Biotechnologie, des étudiants les pieds sur terre

Personne n’était en retard ce matin-là à Sup’Biotech, une école d’ingénieurs spécialisée dans les biotechnologies basée à Villejuif. Lors de ce que l’école appelle le « Salon de l’Innovation », les étudiants étaient invités à présenter un projet entrepreneurial qu’ils peaufinaient depuis quatre ans en groupe, sans négliger aucun détail permettant d’en assurer la faisabilité : scientifique, technique, juridique et basé sur les plus analyse détaillée éventuelle du marché et du comportement. Mettre fin à des projets non destinés à devenir des entreprises ; du moins pas tous.

En biotechnologie, les projets dédiés à la santé et à l’agroalimentaire occupent naturellement une place de choix. Premier exemple avec DME, pour Detect My Endo, un groupe de quatre étudiants qui prennent une matière trop délaissée à leur goût, l’endométriose, une pathologie qui touche presque une femme sur dix, cause de douleurs intenses (notée à 7, 8/10) et stérilité pour 40% des personnes concernées.
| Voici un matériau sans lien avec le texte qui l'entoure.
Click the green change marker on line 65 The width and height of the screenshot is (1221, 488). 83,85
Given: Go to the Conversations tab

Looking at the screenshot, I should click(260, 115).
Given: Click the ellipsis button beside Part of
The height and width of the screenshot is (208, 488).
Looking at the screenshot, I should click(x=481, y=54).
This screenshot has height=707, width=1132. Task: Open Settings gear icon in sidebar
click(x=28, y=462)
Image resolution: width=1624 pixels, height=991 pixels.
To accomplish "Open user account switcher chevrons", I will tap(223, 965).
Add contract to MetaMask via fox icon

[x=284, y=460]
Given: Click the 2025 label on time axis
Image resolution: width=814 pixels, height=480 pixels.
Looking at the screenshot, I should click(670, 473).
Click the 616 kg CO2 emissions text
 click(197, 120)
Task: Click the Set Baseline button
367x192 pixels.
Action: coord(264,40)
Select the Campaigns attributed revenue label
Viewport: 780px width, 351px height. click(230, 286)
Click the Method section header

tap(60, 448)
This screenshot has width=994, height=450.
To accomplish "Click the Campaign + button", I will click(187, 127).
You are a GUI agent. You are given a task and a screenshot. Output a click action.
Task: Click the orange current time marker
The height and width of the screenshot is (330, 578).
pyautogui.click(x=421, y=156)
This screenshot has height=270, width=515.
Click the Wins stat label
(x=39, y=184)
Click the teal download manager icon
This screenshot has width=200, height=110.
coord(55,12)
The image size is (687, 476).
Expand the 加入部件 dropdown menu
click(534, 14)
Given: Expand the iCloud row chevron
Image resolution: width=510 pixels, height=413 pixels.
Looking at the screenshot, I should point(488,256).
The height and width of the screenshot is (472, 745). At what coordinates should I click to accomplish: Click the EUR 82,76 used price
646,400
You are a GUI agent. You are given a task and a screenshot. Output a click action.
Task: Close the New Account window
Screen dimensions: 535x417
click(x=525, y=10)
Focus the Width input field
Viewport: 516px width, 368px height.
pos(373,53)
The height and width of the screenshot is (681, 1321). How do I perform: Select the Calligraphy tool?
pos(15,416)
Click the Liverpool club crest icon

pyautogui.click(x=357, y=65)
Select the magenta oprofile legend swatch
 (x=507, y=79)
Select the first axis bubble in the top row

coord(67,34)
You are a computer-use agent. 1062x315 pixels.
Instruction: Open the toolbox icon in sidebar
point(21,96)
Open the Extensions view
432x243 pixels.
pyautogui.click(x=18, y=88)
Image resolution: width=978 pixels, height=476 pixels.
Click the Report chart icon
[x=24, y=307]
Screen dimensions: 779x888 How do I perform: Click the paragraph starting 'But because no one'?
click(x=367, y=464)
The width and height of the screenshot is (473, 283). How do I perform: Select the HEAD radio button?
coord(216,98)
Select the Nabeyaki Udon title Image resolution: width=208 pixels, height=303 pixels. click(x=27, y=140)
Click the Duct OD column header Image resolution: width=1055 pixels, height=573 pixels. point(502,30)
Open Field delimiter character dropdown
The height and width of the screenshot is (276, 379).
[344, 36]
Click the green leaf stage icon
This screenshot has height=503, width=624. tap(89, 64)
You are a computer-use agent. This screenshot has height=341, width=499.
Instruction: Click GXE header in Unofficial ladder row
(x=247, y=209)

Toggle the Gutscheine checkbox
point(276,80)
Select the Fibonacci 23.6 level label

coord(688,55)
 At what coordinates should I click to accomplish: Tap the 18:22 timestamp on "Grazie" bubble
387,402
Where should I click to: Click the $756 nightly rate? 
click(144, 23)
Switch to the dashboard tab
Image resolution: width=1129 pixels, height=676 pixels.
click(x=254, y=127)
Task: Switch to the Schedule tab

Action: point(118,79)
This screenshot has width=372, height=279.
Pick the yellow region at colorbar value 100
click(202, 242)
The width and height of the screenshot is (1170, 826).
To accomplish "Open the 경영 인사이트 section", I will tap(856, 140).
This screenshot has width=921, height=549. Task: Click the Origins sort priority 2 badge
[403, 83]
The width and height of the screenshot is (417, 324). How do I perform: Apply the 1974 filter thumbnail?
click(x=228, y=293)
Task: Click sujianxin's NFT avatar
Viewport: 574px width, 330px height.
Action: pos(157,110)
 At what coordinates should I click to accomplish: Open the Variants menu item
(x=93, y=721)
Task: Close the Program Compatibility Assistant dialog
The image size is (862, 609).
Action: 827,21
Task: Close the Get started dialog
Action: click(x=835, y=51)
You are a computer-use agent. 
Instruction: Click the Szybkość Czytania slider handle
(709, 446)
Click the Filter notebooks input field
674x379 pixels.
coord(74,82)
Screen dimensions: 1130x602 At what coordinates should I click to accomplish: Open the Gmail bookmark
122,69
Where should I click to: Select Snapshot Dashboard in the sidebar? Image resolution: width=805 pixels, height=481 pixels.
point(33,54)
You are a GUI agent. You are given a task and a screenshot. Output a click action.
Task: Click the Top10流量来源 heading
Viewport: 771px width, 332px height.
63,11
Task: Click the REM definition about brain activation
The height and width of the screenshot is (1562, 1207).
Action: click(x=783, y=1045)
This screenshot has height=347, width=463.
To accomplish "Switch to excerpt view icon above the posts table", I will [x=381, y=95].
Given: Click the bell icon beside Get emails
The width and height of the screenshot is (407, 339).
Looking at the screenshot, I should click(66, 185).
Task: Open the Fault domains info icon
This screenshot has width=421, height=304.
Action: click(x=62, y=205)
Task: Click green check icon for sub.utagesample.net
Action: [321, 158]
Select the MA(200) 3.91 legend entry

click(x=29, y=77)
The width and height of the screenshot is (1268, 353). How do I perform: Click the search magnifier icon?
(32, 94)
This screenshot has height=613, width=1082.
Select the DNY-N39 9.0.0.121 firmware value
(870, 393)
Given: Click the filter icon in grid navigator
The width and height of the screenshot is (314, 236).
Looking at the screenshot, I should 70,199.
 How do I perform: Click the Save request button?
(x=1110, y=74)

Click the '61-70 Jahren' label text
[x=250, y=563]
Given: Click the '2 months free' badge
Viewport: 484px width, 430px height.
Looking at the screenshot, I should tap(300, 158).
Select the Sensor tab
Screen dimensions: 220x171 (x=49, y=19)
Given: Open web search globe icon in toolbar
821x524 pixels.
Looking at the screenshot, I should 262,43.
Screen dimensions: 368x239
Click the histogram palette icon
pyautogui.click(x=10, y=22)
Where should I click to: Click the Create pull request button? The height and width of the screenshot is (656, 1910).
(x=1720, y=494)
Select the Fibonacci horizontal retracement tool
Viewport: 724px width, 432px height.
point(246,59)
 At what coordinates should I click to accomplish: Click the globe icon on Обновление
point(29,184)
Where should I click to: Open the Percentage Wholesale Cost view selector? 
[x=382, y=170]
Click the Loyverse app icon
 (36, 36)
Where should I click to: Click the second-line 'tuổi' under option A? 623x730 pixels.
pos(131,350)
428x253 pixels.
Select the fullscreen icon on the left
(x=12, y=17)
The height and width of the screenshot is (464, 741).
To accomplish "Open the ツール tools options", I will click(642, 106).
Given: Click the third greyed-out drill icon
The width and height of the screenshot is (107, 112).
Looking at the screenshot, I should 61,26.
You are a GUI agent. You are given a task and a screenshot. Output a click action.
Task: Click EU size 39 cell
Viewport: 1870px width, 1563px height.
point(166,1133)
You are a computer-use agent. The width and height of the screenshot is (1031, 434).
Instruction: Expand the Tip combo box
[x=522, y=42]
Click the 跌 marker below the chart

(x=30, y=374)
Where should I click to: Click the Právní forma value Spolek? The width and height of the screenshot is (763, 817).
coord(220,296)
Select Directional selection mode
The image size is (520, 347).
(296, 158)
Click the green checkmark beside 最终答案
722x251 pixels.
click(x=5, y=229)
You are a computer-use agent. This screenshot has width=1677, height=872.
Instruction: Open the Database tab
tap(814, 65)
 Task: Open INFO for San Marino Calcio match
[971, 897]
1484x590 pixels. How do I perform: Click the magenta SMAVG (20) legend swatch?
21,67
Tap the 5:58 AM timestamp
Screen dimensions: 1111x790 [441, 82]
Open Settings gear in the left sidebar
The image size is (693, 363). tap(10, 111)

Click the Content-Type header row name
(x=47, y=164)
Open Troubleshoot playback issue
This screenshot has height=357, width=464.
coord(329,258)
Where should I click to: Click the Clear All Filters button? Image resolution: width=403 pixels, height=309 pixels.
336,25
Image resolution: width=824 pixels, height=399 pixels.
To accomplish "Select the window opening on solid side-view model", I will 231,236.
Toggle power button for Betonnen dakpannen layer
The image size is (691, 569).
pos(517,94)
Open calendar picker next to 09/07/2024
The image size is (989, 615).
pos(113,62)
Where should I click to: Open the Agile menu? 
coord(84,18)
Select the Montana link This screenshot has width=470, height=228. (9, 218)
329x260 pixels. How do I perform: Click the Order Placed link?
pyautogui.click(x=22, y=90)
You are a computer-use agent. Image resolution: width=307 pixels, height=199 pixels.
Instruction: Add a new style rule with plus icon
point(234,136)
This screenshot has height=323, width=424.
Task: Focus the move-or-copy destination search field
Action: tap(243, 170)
Un à un, les étudiants dévoilent les dimensions scientifiques du projet, et bien au-delà – quel est l’état de l’art de la recherche sur l’endométriose ? Quels sont les obstacles à une meilleure prise en charge ? Quels coûts potentiels pour la sécurité sociale ? – avant d’aborder le cœur de leur innovation : faciliter le diagnostic grâce à un biomarqueur adapté. Sans oublier le suivi psychologique et l’accompagnement des patients dans les mois qui suivent. Pour monter le projet, l’équipe a pu compter sur le soutien actif – sous forme de conseil et de mise à disposition d’un laboratoire – de chercheurs du CNRS.

ENSIIE

Dans le domaine de la santé, Digi’Skin se démarque également en concevant des peaux synthétiques personnalisables pour les amputés – le groupe note qu’il en existe plus de 65 millions dans le monde. Le projet mobilise des expertises scientifiques de pointe, et surtout diverses : biomécanique, orthopédie et intelligence artificielle, entre autres. Les trois étudiants qui le portent ont trouvé plus d’une oreille attentive et ont noué plusieurs partenariats avec des centres de recherche pour débuter leurs expérimentations.

La biotechnologie peut aussi être dédiée à l’énergie, comme avec Filtergy (premier prix à Biomim Expo en 2021), qui propose aux grandes entreprises et aux collectivités locales un système ingénieux pour convertir leurs eaux usées en énergie.